▶ [Source document]
>> START

Gateway to Rodia's House at the Watts Towers  
     
             
Rodia's Watts Towers on a stormy day    

After he died, he rematerialized on the cover of "Sergeant Pepper's Lonely Hearts Club Band", peeking shyly from behind Bob Dylan and peering over the heads of Karl Marx and H.G. Wells. Today most people say that the man who built the Watts Towers was "Simon Rodia". In 1950s newspaper articles, he was "Sam Rodilla" or even "Rodella". But for most of his life, he seems to have called himself "Sam Rodia". He lived a long life, talked a lot, but left surprising mysteries behind.

Sam Rodia's mysteries begin with his towers, which change personality with the sky. Viewing them on a stormy day invites verbal melodrama. Are they post-apocalyptic skeletons of ruined spires, corkscrews burrowing into the sky, or simply inverted tornadoes?

Rodia's inspiration is often surmised to have been gigli and cathedral spires remembered from his youth in Italy. But he did not simply build towers. The Watts Towers rise from a maze of arches and domes within a palisade of mosaic panels. This palisade is likely where Rodia's labors began, when he set a row of steel bed frames on edge beside his cottage and slathered them with cement in the early 1920s.

>> END

▶ [Exercise tasks]
1 > Based on the Watts Towers text, decide whether each statement agrees with it. Answer yes or no for each, and quote the deciding words. (a) Newspaper articles in the 1950s called the builder "Sam Rodilla." (b) Rodia's work most likely began with the towers themselves. (c) Rodia coated steel bed frames with cement in the early 1920s.
2 > List every name that the Watts Towers text gives for the man who built the towers.
3 > Reproduce the passage of the Watts Towers text from "Gateway to Rodia's" up to and including "simply inverted tornadoes?".

▶ [Data lines]
>> START

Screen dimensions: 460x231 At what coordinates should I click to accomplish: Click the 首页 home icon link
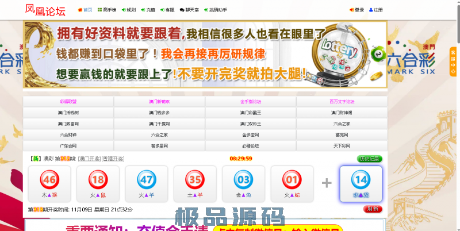pos(84,10)
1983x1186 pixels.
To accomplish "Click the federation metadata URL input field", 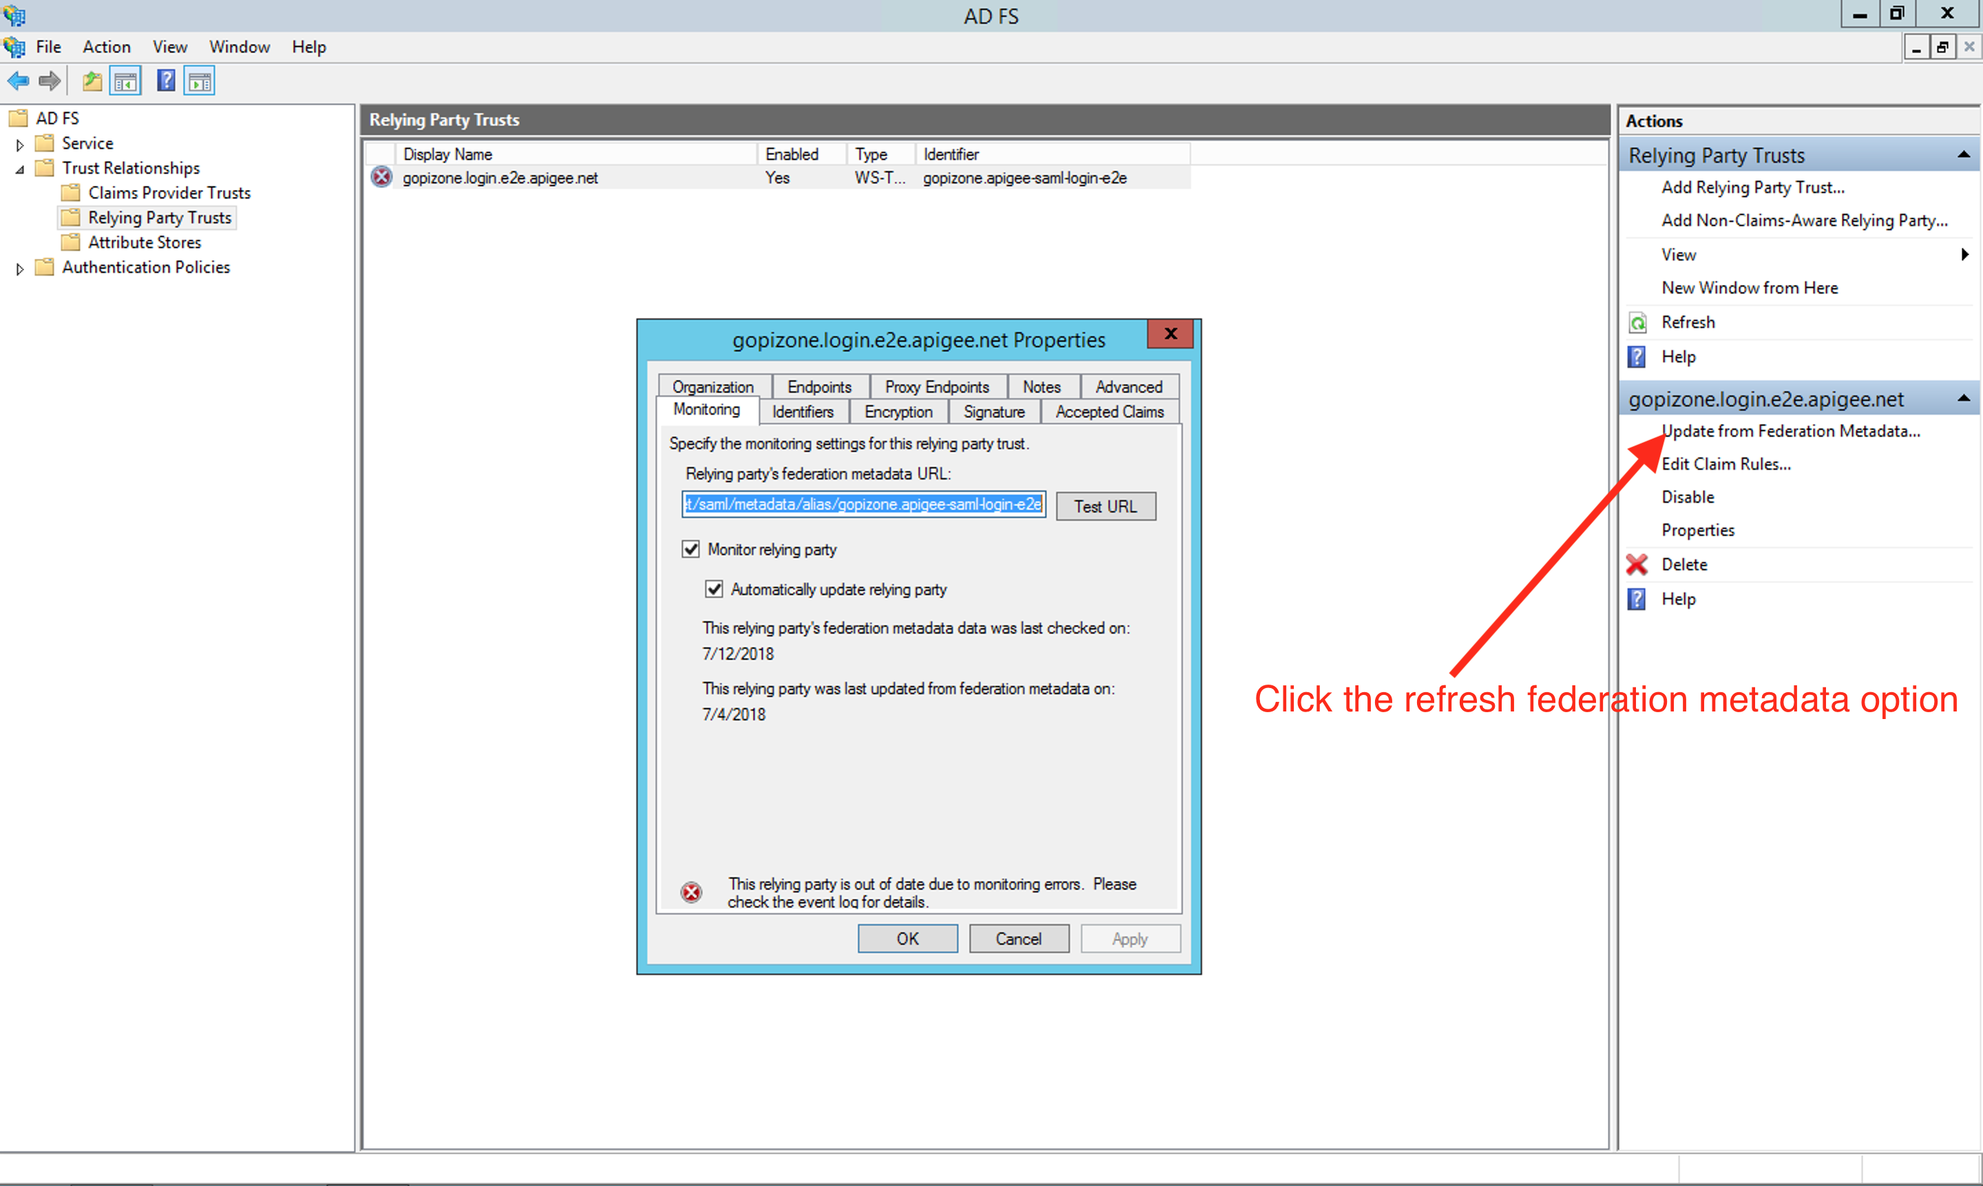I will tap(864, 506).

>> END

▶ [Responses by task]
1 >
(a) Yes: "In 1950s newspaper articles, he was "Sam Rodilla" or even "Rodella"."
(b) No: "This palisade is likely where Rodia's labors began"
(c) Yes: "when he set a row of steel bed frames on edge beside his cottage and slathered them with cement in the early 1920s"

2 >
Simon Rodia
Sam Rodilla
Rodella
Sam Rodia

3 >
Gateway to Rodia's House at the Watts Towers  
     
             
Rodia's Watts Towers on a stormy day    

After he died, he rematerialized on the cover of "Sergeant Pepper's Lonely Hearts Club Band", peeking shyly from behind Bob Dylan and peering over the heads of Karl Marx and H.G. Wells. Today most people say that the man who built the Watts Towers was "Simon Rodia". In 1950s newspaper articles, he was "Sam Rodilla" or even "Rodella". But for most of his life, he seems to have called himself "Sam Rodia". He lived a long life, talked a lot, but left surprising mysteries behind.

Sam Rodia's mysteries begin with his towers, which change personality with the sky. Viewing them on a stormy day invites verbal melodrama. Are they post-apocalyptic skeletons of ruined spires, corkscrews burrowing into the sky, or simply inverted tornadoes?